Beyond the lack of evidence of the need for an extension of training the following are three major concerns that resident doctors across Canada raised during our consultation process, these concerns were included in our January 6th submission. 

  • Deter recruitment: There was strong concern that the additional year of training will deter medical students from choosing Family Medicine as their preferred specialty, thereby putting additional stress on those who choose to enter the specialty and causing greater competition in other specialties. In addition, if the additional year acts as a deterrent for recruitment, it will negatively impact the public health system and the health of Canadians by even further exacerbating the current family doctor shortage crisis.
    • Since RDoC submitted its position in January 2023 these concerns are now being echoed by many groups, including the SRPC who fear the impact this will have on access to family doctors in rural areas. In a survey completed by the SRPC this year, 63% of Family Medicine residents surveyed felt that an extension of training would affect their choice in a family residency program. In addition, a survey was conducted by The Review Course in Family Medicine of second year Family Medicine residents and the initial findings from that survey showed that 42% of Family Medicine residents surveyed would have reconsidered pursuing Family Medicine as a speciality if it had been a three year program.
  • Financial concerns: Residents have major concerns regarding the financial implications of an extension of training.
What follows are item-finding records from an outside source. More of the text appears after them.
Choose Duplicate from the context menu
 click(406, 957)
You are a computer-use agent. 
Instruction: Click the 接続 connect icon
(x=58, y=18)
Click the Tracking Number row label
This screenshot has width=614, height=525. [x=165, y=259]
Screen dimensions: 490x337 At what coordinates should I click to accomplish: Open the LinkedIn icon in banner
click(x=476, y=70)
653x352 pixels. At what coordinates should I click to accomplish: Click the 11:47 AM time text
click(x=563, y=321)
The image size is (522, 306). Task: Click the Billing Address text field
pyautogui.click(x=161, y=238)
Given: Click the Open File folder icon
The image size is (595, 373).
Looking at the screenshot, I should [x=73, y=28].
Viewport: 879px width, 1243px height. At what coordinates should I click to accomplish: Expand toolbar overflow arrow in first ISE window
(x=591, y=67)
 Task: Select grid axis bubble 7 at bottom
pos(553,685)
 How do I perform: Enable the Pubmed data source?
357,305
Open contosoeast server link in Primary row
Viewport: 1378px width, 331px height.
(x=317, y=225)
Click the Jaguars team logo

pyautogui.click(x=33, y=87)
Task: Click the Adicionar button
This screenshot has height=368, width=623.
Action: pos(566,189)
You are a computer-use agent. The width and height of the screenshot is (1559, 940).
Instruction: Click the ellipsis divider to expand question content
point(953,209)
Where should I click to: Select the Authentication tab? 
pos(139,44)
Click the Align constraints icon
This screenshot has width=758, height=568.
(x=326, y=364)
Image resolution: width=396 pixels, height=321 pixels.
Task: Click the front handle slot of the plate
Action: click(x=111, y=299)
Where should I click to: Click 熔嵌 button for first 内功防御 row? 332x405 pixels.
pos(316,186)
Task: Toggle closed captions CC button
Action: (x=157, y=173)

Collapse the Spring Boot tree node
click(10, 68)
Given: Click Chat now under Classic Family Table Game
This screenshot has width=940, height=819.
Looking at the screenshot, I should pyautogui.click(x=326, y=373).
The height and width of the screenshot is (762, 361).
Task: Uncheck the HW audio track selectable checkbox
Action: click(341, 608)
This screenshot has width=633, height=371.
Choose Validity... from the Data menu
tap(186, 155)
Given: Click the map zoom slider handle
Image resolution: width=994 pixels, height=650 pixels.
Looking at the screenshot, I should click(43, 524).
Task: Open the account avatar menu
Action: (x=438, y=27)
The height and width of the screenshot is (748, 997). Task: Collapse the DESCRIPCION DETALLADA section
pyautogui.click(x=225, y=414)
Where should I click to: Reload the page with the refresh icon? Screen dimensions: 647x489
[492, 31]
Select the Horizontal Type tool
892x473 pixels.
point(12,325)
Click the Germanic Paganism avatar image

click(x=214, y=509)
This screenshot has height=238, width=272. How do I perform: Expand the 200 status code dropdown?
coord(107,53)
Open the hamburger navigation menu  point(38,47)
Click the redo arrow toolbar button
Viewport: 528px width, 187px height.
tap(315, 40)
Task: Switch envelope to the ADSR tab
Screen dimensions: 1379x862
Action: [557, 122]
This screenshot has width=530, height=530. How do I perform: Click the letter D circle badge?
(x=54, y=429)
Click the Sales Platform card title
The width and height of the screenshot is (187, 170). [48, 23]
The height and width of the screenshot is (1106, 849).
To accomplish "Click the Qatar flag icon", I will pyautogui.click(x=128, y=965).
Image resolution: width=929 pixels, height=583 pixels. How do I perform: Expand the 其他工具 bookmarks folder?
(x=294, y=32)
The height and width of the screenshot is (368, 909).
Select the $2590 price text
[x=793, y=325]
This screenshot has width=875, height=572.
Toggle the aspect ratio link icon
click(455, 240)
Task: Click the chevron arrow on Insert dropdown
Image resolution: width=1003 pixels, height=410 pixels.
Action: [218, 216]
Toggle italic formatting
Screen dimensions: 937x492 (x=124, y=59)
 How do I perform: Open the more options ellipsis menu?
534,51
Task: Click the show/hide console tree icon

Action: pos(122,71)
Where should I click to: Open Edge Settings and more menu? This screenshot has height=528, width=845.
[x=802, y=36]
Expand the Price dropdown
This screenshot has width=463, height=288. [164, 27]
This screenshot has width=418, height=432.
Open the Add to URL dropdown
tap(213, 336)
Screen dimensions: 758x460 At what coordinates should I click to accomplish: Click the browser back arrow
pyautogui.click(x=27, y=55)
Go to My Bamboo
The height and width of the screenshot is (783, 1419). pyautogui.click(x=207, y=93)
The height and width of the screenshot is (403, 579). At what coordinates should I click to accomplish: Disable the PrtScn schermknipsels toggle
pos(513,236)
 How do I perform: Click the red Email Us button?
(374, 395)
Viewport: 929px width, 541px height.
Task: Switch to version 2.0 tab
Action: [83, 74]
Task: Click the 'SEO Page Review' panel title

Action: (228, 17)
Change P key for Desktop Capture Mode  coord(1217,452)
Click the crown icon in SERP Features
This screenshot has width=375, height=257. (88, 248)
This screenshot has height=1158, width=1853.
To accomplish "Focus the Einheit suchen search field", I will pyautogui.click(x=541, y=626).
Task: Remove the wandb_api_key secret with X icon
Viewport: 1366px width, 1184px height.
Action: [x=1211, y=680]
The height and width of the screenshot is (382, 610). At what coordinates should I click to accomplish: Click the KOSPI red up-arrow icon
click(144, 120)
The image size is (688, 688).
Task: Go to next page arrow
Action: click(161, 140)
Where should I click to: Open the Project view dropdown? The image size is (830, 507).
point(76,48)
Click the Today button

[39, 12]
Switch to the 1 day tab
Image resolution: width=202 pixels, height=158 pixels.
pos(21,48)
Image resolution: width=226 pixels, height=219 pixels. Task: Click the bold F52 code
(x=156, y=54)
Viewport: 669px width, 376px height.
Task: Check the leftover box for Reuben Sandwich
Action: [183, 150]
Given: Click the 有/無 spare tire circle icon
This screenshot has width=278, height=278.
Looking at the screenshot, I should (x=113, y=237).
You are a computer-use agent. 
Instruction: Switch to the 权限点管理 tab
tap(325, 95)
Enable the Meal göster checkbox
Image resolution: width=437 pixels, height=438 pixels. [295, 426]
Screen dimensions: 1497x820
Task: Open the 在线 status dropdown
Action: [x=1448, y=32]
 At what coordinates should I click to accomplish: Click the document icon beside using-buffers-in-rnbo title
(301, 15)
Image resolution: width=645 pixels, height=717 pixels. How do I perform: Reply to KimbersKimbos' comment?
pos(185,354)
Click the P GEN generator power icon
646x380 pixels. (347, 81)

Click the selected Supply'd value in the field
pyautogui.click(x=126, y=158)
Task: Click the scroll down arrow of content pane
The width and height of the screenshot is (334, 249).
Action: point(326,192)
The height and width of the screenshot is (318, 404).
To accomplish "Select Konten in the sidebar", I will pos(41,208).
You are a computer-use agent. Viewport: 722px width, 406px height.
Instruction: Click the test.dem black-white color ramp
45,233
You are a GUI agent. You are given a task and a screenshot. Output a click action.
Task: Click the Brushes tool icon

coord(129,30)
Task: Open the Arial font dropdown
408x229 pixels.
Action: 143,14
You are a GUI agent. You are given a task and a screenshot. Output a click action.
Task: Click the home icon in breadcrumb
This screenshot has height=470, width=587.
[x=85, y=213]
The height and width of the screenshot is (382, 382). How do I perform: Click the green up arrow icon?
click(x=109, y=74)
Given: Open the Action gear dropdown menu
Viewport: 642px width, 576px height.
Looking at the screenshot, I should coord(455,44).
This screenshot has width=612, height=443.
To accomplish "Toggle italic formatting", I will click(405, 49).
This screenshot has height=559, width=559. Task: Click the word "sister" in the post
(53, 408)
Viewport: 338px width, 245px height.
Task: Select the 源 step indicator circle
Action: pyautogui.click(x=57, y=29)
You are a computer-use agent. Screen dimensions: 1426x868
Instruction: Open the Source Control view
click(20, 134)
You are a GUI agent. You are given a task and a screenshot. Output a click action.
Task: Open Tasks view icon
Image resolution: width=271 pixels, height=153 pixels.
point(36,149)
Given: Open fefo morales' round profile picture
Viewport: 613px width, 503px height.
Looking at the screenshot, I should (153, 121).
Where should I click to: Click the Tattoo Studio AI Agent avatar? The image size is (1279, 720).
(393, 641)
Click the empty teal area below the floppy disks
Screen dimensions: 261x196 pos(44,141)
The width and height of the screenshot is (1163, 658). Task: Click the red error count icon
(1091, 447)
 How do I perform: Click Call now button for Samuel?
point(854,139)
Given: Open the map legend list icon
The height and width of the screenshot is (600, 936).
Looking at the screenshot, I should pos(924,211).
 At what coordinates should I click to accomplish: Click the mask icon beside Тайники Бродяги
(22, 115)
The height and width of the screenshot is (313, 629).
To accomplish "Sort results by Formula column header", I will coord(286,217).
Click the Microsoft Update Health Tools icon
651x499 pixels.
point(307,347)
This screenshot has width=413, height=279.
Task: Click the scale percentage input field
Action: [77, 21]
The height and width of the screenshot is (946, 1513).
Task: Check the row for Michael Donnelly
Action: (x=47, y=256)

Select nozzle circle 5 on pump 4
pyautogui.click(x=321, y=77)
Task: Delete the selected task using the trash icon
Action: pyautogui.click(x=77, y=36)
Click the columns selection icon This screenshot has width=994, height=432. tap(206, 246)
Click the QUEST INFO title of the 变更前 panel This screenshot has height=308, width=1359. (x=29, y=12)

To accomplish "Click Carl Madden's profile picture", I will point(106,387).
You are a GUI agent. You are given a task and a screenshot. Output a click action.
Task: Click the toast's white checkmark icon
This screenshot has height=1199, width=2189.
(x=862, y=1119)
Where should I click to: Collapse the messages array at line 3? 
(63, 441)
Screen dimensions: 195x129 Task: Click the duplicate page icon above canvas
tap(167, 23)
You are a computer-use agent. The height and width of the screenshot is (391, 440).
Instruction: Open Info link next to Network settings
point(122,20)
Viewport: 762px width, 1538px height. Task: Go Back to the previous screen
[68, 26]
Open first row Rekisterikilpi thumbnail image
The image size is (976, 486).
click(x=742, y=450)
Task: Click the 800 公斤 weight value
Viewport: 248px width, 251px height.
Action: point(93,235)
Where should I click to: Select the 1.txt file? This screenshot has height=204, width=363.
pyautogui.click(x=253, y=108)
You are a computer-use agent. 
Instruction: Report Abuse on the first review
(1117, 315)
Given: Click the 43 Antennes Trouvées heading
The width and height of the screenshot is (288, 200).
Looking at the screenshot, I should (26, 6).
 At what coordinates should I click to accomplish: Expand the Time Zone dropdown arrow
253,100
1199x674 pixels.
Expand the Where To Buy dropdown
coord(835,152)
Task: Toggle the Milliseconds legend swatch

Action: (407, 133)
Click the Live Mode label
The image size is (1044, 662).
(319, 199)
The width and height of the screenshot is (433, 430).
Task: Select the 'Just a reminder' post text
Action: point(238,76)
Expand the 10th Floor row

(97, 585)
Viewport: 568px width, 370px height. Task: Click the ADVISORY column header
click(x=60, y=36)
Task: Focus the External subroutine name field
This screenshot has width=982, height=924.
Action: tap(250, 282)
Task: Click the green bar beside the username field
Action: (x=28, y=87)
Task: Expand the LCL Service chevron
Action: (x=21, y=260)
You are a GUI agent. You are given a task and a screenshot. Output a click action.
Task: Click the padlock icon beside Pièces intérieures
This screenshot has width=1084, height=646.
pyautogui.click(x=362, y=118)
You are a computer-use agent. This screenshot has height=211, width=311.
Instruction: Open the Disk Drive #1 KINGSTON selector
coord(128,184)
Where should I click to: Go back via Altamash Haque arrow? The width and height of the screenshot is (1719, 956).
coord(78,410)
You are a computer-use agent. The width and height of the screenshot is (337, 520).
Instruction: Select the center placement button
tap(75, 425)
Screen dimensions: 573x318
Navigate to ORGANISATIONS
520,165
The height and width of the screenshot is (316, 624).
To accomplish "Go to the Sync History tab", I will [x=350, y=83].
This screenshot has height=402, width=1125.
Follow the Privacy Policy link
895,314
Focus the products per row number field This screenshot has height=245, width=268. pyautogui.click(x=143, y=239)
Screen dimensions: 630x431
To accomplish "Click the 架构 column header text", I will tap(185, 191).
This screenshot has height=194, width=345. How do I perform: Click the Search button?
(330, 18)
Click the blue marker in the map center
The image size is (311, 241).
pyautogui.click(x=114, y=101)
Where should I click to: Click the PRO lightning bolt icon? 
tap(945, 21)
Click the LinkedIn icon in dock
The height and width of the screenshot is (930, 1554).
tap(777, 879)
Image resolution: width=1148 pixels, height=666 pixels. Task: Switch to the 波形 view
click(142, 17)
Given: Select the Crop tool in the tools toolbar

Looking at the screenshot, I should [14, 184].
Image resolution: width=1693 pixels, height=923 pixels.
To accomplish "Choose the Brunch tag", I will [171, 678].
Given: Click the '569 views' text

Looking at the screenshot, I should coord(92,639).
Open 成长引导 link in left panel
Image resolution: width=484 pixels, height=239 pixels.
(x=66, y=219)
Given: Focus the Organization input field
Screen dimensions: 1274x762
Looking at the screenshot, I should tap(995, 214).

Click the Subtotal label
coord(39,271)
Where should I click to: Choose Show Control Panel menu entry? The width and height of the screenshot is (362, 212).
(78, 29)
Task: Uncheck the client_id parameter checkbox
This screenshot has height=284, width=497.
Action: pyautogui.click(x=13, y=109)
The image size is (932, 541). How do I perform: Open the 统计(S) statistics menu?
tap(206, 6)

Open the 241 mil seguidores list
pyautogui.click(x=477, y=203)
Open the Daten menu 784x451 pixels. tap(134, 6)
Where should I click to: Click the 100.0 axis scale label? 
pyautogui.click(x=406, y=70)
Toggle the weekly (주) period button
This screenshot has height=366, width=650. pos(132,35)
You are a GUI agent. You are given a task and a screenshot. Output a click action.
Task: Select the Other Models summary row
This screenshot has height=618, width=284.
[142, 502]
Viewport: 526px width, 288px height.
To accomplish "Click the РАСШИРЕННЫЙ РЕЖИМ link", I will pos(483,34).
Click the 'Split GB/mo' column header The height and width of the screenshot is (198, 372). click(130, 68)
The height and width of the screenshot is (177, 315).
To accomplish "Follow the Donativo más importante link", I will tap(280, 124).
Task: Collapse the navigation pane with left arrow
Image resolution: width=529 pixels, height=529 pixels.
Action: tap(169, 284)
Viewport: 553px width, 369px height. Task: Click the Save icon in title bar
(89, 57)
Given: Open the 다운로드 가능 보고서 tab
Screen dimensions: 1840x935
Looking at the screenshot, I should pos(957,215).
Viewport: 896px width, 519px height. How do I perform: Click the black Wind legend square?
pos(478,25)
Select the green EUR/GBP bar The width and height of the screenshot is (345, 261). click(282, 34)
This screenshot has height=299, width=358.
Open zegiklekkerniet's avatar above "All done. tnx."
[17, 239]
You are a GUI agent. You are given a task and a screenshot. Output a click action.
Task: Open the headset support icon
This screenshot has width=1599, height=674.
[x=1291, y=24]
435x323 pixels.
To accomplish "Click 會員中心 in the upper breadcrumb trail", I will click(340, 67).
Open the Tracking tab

Specifically, data needs to be provided to demonstrate that the financial implications this will have for residents and the medical system, in general, have been considered. 
  • Delay residents’ life planning: Another strong concern is that the extra year would negatively impact residents’ ability to settle themselves and their families long term; this may disproportionately impact older residents, who may already have families. This may also negatively impact their well-being and financial security. 

RDoC understands and respects that the common objective is best quality education for the best quality medical care for all Canadians. There is a national crisis in family medicine. The problems are multiple and complex. It is imperative that a solution to one problem does not exacerbate another. Now, more than ever, medical students need to be incentivized to choose Family Medicine. This is the time for innovative thinking and collaboration to make that happen. RDoC looks forward to working with the CFPC to support this critical work.